China reported higher-than-expected export growth in May of 11.2% in RMB terms and 7.6% in terms of US dollars year-on-year, indicating that the country is like to meet the government’s 5% growth target for 2024.
All the export growth came from the Global South, while exports to developed markets remained sluggish at levels well below earlier peaks.
Complete data by country isn’t available yet, but several ASEAN countries as well as Brazil showed strong growth.
The Western meme about Chinese “overcapacity” doesn’t play well in the Global South, where demand for Chinese telecom infrastructure, low-cost EVs, solar panels and steel is growing. Despite some minor frictions with developing-market customers, for example, Brazil’s steel industry, China has found an expanding market in the Global South.

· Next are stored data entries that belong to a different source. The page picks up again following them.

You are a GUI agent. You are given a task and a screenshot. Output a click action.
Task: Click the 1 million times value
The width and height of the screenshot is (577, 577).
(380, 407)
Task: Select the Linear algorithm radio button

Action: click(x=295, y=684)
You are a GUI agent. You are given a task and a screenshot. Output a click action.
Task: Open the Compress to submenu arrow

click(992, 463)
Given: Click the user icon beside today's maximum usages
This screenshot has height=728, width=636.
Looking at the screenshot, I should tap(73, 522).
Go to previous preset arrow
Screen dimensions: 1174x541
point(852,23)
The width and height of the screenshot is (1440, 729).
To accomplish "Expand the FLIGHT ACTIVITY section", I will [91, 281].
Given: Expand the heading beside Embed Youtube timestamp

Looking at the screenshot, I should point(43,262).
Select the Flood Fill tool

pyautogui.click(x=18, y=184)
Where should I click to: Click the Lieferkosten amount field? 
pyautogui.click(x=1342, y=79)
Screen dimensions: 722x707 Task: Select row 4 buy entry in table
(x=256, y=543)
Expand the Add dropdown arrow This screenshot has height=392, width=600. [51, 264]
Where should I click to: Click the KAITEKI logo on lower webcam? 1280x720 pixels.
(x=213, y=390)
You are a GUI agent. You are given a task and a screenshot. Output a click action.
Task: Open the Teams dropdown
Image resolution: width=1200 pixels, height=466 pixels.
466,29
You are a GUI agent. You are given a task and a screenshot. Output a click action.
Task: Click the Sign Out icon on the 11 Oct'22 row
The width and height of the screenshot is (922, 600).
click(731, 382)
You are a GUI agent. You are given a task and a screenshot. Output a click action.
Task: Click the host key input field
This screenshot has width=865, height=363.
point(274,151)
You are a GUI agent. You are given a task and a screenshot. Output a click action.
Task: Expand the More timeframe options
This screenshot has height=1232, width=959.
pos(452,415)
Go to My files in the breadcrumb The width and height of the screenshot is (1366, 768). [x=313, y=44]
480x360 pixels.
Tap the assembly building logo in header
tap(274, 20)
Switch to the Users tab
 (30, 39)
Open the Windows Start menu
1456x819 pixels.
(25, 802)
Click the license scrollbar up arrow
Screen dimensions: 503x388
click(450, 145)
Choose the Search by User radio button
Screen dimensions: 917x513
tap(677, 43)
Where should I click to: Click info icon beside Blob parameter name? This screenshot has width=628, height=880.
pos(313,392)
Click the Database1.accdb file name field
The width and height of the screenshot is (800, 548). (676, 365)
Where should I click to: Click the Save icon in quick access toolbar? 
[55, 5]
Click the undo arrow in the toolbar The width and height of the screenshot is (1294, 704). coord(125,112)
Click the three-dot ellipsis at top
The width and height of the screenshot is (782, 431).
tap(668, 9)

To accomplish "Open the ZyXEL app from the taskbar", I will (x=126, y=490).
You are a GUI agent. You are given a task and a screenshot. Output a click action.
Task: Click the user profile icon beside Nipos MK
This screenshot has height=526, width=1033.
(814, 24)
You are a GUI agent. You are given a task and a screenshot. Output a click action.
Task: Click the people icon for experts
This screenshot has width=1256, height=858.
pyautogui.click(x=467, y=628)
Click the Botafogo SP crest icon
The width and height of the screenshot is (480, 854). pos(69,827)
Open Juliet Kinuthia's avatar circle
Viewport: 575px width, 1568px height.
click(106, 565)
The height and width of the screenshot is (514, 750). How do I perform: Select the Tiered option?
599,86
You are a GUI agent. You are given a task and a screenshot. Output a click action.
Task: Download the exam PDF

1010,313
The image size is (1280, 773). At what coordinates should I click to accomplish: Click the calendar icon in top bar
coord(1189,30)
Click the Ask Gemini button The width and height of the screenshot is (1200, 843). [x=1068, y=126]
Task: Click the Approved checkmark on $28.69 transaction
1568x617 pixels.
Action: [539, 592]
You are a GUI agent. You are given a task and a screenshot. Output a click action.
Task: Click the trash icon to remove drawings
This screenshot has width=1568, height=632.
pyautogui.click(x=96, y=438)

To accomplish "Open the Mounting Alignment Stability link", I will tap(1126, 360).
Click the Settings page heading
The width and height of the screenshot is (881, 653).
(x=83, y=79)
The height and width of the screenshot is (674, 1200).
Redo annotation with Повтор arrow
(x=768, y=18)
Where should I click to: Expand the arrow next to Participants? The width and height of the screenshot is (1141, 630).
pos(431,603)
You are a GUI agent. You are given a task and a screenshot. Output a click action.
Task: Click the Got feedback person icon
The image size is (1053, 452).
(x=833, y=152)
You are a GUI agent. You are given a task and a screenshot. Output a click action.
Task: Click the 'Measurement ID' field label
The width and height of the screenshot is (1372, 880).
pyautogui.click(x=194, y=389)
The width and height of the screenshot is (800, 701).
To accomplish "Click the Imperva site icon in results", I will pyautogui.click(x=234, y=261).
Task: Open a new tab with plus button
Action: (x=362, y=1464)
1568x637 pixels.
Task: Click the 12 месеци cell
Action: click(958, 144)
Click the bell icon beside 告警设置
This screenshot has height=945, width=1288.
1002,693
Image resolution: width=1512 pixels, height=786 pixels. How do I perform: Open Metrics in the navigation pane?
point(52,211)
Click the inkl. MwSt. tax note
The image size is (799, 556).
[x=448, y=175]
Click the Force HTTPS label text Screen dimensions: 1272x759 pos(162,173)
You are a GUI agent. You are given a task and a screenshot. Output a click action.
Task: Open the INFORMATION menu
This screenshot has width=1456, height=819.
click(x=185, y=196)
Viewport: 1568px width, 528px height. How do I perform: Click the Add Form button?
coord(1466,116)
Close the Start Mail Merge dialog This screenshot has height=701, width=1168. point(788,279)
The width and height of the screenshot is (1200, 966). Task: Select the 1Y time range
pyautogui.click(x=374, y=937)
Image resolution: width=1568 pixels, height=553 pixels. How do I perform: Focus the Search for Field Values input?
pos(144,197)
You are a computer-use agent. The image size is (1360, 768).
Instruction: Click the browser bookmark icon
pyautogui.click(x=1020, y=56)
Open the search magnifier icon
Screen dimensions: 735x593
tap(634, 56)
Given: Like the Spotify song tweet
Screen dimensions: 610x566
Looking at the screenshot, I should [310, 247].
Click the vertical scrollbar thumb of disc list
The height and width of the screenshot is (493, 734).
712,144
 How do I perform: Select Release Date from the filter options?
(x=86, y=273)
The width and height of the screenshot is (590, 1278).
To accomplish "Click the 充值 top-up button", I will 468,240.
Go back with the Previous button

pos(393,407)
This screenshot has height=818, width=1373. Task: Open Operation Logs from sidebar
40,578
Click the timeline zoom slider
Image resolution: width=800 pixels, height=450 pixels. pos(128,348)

China’s exports to developed markets peaked during the Covid boom due to a surge in demand for household electronics, but have settled back to the level of 2018-2019.
China’s direct exports to the United States, though, tell only part of the story. After the Trump Administration imposed a special 25% tariff on about US$200 billion of Chinese imports, Chinese manufacturers re-routed supply chains through third countries in the Global South, for example, Vietnam.
A modest recovery in home sales and higher spending on household appliances and cars, meanwhile, point to a limited improvement in consumer demand. China continues to face economic headwinds due to the property market slump, but a moderate growth rate in the range of the government’s 5% target for this year seems achievable.
Last week, the International Monetary Fund upgraded its 2024 growth forecast for China to 5% from 4.6%.